Прочесали технический словарь, благо у Виктора он для глоссариев лежал прямо в номере. Час от часу не легче – эксплуатируемый дед культивировал чумизу. Setaria italica subsp. Italica.

– Италика моя. Паника моя. Чумичка родная. Не верю я в твоих дурацких дедушек. Ты просто произошла из моего ребра. А я из твоего. Мы первые люди на земле.

– А про своих дедушек расскажи.

– Про одного я ничего не знаю. Я и отца не знаю.

– Что, вообще не знаешь? Как звали, знаешь?

– Да нет, знала только мама, а мама погибла в семьдесят третьем. А про дедика, маминого папу, ну… Однажды он кончил клеить макет декорации, позвал меня показать, хотел пообъяснять, как что устроено – консоли, лопатки, падуги, – а я вошел и по близорукости сразу на макет с размаху ступил. Так вот, он даже не орал на меня.

– Как ты, наверно, любил своего дедушку.

– Действительно. Не говори. Он доводил меня до громких рыданий.

– Чем?

– Сказками. Он сказки сочинял для меня каждый вечер. Но это я могу только по-русски. Так вот. Про заклятие Поган-девы. Или про выпь. Как выпь жила на болоте. Вот выпь хохочет на болоте, вот та-а-к!!! Хэх!!!

– Что, рехнулся? Виктор? Ты спятил? У меня пощупай, как сердце бьется. Ты меня застраховал! Сейчас дежурная застучит.

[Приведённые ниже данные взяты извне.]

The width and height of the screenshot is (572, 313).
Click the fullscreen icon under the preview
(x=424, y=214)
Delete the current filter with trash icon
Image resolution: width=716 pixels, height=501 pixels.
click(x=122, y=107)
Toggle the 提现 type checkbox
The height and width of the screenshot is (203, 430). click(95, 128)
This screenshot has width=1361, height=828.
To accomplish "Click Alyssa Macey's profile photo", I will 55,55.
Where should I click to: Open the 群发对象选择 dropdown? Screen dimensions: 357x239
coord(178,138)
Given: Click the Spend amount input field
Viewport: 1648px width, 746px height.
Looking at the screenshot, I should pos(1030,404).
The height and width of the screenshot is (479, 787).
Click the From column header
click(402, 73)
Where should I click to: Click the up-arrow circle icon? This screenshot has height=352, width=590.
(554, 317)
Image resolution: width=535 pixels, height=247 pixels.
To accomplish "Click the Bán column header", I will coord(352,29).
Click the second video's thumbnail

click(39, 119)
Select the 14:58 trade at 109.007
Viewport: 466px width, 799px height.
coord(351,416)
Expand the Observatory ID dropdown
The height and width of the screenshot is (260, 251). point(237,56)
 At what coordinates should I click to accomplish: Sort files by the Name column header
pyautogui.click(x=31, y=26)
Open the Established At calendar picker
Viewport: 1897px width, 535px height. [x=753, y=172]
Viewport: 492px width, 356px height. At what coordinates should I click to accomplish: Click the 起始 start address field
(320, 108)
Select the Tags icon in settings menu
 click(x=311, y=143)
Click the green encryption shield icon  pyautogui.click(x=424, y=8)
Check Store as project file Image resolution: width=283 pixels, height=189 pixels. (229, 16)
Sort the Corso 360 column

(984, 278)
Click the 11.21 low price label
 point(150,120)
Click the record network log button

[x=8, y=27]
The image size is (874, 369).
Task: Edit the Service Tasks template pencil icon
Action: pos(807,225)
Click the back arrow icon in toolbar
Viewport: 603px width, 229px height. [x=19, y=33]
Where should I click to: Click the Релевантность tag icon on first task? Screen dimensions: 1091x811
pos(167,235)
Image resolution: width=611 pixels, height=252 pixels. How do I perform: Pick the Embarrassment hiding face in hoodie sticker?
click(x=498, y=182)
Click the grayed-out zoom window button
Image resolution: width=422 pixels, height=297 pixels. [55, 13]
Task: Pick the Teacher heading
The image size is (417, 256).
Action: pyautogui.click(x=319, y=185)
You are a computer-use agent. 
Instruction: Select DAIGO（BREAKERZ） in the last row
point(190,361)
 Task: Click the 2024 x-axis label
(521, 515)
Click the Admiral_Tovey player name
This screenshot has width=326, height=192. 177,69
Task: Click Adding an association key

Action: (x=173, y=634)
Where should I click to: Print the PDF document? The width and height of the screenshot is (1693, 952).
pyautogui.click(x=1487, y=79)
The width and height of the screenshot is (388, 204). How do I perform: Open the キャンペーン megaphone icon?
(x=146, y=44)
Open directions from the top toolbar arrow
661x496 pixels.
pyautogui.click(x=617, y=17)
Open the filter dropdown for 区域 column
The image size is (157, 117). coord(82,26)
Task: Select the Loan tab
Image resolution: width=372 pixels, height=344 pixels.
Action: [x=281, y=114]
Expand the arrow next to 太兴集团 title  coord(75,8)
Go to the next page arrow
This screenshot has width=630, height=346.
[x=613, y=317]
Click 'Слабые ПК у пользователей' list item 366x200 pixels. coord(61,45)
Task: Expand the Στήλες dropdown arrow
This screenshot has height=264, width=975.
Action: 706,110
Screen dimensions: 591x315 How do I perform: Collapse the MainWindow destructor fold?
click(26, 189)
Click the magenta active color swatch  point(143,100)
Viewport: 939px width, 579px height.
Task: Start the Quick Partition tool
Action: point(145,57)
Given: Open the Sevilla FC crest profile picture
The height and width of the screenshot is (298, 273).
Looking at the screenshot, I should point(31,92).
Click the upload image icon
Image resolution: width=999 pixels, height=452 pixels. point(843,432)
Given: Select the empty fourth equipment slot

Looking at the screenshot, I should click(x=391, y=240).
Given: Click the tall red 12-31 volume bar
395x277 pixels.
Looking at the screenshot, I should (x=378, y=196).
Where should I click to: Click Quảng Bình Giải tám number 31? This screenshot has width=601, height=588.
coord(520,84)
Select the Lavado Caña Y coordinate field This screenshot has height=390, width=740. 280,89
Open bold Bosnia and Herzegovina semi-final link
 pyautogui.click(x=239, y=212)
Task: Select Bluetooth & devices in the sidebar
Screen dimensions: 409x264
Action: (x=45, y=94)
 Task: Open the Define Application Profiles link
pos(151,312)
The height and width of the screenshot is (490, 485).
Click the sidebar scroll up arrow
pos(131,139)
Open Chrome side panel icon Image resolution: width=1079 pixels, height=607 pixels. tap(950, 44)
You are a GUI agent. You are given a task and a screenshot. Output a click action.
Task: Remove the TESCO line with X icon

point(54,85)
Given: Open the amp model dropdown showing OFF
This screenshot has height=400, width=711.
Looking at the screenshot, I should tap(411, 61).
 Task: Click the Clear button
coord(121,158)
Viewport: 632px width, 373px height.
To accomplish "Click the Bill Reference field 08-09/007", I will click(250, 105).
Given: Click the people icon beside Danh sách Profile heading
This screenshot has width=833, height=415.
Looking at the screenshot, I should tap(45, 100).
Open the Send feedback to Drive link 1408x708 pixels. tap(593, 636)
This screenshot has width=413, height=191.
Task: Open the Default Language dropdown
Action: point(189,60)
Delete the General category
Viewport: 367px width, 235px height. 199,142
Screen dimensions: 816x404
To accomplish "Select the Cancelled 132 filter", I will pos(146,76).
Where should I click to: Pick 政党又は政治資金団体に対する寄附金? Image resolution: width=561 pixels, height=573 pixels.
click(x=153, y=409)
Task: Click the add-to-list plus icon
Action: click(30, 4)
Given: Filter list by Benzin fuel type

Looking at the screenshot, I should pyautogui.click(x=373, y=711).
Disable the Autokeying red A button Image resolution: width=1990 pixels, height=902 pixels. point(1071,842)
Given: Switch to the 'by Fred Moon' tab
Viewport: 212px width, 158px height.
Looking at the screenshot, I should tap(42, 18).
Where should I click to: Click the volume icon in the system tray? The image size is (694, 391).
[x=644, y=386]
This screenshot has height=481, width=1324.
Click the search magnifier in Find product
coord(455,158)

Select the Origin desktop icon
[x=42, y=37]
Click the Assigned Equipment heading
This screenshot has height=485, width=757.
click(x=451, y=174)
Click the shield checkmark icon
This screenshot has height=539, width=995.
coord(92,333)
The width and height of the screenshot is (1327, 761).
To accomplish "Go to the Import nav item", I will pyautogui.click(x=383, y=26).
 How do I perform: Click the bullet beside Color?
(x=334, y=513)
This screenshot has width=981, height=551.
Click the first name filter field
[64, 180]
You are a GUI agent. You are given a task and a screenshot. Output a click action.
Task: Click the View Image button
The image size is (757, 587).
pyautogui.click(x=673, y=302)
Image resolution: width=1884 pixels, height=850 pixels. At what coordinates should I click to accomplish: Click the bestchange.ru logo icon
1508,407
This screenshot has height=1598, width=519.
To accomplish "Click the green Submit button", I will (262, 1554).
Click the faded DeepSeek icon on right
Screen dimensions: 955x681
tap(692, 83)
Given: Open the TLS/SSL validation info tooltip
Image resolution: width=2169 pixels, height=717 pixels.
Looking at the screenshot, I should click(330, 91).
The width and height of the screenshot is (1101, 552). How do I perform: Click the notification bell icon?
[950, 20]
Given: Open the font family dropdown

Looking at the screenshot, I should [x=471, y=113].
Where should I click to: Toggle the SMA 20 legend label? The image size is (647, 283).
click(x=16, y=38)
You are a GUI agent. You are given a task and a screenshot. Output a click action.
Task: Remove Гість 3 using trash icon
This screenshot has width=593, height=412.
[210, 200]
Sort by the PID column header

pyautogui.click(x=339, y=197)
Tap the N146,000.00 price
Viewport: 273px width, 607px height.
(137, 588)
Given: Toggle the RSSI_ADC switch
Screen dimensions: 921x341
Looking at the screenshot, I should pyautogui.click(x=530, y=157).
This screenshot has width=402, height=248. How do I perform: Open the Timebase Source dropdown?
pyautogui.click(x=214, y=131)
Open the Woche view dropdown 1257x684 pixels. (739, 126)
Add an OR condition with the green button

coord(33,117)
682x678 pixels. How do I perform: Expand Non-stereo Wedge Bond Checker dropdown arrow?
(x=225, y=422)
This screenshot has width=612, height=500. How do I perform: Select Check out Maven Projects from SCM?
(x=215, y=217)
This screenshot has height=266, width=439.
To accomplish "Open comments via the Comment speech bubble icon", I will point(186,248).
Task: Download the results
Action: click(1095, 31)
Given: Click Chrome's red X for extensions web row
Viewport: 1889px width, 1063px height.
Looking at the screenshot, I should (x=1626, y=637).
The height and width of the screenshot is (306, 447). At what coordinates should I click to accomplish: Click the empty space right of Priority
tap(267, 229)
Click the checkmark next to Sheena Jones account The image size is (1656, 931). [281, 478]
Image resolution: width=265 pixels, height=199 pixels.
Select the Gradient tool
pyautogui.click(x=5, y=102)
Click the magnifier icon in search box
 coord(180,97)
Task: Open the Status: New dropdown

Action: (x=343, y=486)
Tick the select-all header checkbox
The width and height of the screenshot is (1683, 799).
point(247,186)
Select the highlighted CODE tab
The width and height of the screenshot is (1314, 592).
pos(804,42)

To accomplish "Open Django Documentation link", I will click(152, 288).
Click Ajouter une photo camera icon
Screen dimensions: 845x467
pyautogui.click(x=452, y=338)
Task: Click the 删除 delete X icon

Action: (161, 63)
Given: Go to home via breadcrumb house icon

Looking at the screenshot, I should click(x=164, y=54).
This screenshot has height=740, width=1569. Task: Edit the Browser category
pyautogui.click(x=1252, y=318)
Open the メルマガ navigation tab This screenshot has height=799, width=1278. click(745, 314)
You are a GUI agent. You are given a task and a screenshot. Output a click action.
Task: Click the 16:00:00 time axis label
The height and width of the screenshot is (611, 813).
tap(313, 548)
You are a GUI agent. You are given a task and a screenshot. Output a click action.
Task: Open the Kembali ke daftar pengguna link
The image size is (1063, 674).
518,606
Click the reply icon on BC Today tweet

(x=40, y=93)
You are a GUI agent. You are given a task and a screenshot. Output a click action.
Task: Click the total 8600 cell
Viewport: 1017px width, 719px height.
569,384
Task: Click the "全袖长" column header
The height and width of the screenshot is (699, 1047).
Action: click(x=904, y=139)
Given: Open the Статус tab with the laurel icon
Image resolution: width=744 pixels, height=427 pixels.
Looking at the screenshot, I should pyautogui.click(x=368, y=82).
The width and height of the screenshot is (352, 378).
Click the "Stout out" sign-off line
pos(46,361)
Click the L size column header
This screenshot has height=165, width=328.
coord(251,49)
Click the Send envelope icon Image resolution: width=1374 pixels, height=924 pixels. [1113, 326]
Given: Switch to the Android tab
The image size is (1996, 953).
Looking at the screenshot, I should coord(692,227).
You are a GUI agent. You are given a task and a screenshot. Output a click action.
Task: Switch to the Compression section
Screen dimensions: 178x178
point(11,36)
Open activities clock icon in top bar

– Пощупать, где там у тебя сердце бьется, я даже очень могу…

– Ну не надо. Щекотно. Ну дежурная застучит. Лучше рассказывай, но не делай так больше.

– А что рассказывать. Выпь живет на болоте, а у нее в гнезде лежит камень златоискр. И за камнем, за камнем собирается в поход страшный граф Пузына Глазына…

– Пузына, это ты. Вот, вот и вот.

– Это не пузына, это мускулы. А ты глазына. Вот, вот и вот. А знаешь, что я думаю?

– А ты разве думаешь сейчас? По-моему, ты чем-то другим занят.

– Но я при этом думаю. Что хорошо бы вообще никогда из этой кровати не вылезать. Мы уже третий день в ней, или который? А у меня инструктаж. Надо бы показаться, а то убьют обязательно.

– Да и мне за бобинами съездить. У тебя тут только Джимми Хендрикс запиленный. А у меня есть такой здешний Высоцкий, знаешь его?

– Мама ставила, и тут мне кто-то из ребят ставил. Он блатной. Про блатных. Да ну его. Мои друзья предпочитают Галича.

– Ничего ты не понял в Высоцком. Я тебе его поставлю, привезу. Тогда поймешь, какой классный. Привезу еще Дженис Джоплин, Боба Дилана и последнего Де Грегори, «Аличе», ты в курсе?

– Да нет, в каком я курсе! Отстал от жизни. Я уже год живу как та выпь на болоте. Но не жалуюсь, потому что именно здесь водится моя любимая выпиха. Не запоминай, по-моему, нет такого слова. Встанем, я проверю по словарю.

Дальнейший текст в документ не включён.